***** SOURCE DATA *****

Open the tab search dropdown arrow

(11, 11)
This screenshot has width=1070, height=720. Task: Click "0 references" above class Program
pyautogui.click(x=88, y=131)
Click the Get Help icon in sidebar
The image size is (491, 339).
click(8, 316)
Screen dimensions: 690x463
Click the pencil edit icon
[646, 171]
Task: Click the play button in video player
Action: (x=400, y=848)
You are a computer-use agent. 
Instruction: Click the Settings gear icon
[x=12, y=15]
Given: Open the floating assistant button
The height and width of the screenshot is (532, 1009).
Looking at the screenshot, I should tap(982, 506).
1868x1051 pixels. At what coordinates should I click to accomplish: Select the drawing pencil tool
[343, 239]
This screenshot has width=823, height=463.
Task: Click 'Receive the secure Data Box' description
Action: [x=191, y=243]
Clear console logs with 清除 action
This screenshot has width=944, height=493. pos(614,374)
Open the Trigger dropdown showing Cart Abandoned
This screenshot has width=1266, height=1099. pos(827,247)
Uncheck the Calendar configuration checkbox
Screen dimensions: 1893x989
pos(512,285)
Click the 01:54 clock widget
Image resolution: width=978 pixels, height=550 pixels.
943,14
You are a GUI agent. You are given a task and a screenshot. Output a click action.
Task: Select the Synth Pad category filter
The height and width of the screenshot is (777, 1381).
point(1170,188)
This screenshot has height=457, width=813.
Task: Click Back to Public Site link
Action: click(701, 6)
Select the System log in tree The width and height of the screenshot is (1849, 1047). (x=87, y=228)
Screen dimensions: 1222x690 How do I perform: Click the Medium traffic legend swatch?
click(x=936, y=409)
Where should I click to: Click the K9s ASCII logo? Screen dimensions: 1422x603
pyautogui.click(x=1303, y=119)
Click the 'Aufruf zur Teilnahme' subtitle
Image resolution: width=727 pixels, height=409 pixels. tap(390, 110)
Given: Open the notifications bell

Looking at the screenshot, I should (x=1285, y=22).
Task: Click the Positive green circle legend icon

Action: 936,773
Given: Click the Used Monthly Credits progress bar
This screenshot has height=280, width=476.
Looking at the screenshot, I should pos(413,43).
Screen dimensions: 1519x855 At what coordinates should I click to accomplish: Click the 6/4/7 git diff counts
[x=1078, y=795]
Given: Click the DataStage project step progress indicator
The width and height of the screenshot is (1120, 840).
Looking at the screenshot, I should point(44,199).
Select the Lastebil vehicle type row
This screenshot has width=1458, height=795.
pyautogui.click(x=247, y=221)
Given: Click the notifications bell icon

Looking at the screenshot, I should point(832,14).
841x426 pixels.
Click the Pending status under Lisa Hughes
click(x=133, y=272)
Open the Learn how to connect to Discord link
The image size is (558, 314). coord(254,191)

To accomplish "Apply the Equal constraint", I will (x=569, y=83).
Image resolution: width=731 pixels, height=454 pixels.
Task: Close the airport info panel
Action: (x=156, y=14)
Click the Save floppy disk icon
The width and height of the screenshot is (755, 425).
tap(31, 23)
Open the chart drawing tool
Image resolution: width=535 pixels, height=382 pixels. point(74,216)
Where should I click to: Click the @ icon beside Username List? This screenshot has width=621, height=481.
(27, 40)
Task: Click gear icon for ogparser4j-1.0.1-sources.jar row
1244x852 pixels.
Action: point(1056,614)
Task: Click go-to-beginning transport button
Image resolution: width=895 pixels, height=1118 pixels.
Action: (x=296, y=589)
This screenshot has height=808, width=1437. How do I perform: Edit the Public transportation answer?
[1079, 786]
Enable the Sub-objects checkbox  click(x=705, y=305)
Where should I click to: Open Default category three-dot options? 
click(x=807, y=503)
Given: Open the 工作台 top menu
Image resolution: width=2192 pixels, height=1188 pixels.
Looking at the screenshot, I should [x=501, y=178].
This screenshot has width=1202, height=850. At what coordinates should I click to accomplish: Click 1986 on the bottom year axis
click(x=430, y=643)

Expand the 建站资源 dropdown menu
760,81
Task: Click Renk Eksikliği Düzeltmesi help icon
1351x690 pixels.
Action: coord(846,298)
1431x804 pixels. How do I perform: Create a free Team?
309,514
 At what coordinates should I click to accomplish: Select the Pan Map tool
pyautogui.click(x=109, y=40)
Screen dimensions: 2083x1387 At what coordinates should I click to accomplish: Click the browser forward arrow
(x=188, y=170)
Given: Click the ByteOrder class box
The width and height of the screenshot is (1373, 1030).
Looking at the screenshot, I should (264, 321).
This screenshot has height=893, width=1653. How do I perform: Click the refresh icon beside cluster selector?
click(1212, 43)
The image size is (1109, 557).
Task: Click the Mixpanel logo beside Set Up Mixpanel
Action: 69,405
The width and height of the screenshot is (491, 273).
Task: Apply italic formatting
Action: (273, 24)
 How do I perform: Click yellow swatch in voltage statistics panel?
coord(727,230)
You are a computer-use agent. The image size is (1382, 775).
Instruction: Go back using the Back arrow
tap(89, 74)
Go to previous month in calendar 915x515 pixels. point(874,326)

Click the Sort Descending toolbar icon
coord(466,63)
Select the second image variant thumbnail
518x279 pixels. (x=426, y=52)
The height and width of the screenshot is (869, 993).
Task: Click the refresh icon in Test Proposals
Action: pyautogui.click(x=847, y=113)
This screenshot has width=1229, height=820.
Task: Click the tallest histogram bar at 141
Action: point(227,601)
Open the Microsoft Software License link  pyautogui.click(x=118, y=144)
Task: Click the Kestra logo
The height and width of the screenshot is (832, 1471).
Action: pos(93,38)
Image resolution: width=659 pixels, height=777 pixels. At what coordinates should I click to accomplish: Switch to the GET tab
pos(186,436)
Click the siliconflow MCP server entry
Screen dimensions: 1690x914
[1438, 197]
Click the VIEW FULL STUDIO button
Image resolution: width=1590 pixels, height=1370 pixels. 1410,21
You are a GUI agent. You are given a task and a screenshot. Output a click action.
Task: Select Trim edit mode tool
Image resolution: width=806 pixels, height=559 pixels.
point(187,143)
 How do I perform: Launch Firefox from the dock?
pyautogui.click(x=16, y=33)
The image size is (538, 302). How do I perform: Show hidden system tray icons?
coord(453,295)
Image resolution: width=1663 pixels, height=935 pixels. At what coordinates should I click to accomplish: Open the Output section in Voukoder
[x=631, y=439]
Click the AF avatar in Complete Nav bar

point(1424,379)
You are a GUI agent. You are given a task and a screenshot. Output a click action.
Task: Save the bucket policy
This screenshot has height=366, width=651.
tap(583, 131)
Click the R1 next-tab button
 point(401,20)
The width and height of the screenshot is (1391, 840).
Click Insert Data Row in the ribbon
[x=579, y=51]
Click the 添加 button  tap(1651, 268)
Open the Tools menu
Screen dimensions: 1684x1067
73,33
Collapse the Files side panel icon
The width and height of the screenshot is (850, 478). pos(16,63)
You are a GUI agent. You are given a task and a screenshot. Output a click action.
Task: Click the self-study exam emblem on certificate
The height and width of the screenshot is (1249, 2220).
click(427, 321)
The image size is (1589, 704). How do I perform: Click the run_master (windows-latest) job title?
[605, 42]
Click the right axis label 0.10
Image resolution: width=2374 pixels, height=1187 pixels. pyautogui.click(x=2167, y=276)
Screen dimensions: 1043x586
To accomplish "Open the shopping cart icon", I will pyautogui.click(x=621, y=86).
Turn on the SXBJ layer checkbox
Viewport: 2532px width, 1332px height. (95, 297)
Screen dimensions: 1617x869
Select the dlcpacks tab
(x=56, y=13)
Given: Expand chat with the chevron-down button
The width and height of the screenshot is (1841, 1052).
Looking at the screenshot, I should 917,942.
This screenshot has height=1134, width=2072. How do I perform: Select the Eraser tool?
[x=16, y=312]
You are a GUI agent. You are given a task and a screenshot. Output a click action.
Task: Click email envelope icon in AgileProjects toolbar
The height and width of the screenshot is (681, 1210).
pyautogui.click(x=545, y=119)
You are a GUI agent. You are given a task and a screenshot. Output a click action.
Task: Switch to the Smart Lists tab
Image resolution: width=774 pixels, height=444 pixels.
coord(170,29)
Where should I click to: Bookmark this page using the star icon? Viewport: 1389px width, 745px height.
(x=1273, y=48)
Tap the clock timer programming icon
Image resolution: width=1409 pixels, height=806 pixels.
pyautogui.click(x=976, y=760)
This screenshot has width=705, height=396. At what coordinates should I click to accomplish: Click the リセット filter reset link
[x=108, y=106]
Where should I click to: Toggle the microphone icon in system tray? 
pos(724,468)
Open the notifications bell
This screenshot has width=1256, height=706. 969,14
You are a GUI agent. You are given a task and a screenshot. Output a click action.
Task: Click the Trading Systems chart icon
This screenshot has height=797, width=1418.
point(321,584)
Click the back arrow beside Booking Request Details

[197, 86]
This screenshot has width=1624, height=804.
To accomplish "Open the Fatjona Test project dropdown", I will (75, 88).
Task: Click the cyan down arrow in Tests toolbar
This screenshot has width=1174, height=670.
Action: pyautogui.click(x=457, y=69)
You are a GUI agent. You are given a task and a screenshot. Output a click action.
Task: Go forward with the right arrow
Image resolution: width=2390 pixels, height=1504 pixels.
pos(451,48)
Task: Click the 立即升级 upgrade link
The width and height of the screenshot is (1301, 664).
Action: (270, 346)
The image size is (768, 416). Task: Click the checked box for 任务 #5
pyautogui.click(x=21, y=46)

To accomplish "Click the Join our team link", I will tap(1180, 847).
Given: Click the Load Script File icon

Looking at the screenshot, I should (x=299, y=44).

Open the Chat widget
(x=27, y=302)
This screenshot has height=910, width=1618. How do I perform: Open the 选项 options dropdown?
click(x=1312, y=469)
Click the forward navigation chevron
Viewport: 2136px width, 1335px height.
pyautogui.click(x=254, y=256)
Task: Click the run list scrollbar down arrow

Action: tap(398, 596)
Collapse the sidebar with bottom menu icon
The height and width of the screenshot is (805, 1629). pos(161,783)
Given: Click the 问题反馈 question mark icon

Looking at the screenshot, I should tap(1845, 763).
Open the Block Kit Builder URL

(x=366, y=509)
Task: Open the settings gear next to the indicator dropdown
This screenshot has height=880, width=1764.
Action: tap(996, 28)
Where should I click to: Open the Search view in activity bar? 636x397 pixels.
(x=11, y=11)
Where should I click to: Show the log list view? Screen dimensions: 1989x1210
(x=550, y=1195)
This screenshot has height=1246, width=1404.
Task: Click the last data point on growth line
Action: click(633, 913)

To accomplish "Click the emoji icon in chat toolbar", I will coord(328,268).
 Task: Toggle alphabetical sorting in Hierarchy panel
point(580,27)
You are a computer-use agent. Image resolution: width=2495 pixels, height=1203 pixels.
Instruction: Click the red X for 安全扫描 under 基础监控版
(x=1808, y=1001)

*****

Extract from the records above the lines from the one containing "This screenshot has width=1070, height=720." to the one containing "Select the System", both lines included, exactly as they appear and with nothing else.

◆ EXERCISE OUTPUT:
This screenshot has width=1070, height=720. Task: Click "0 references" above class Program
pyautogui.click(x=88, y=131)
Click the Get Help icon in sidebar
The image size is (491, 339).
click(8, 316)
Screen dimensions: 690x463
Click the pencil edit icon
[646, 171]
Task: Click the play button in video player
Action: (x=400, y=848)
You are a computer-use agent. 
Instruction: Click the Settings gear icon
[x=12, y=15]
Given: Open the floating assistant button
The height and width of the screenshot is (532, 1009).
Looking at the screenshot, I should tap(982, 506).
1868x1051 pixels. At what coordinates should I click to accomplish: Select the drawing pencil tool
[343, 239]
This screenshot has width=823, height=463.
Task: Click 'Receive the secure Data Box' description
Action: [x=191, y=243]
Clear console logs with 清除 action
This screenshot has width=944, height=493. pos(614,374)
Open the Trigger dropdown showing Cart Abandoned
This screenshot has width=1266, height=1099. pos(827,247)
Uncheck the Calendar configuration checkbox
Screen dimensions: 1893x989
pos(512,285)
Click the 01:54 clock widget
Image resolution: width=978 pixels, height=550 pixels.
943,14
You are a GUI agent. You are given a task and a screenshot. Output a click action.
Task: Select the Synth Pad category filter
The height and width of the screenshot is (777, 1381).
point(1170,188)
This screenshot has height=457, width=813.
Task: Click Back to Public Site link
Action: click(701, 6)
Select the System log in tree The width and height of the screenshot is (1849, 1047). (x=87, y=228)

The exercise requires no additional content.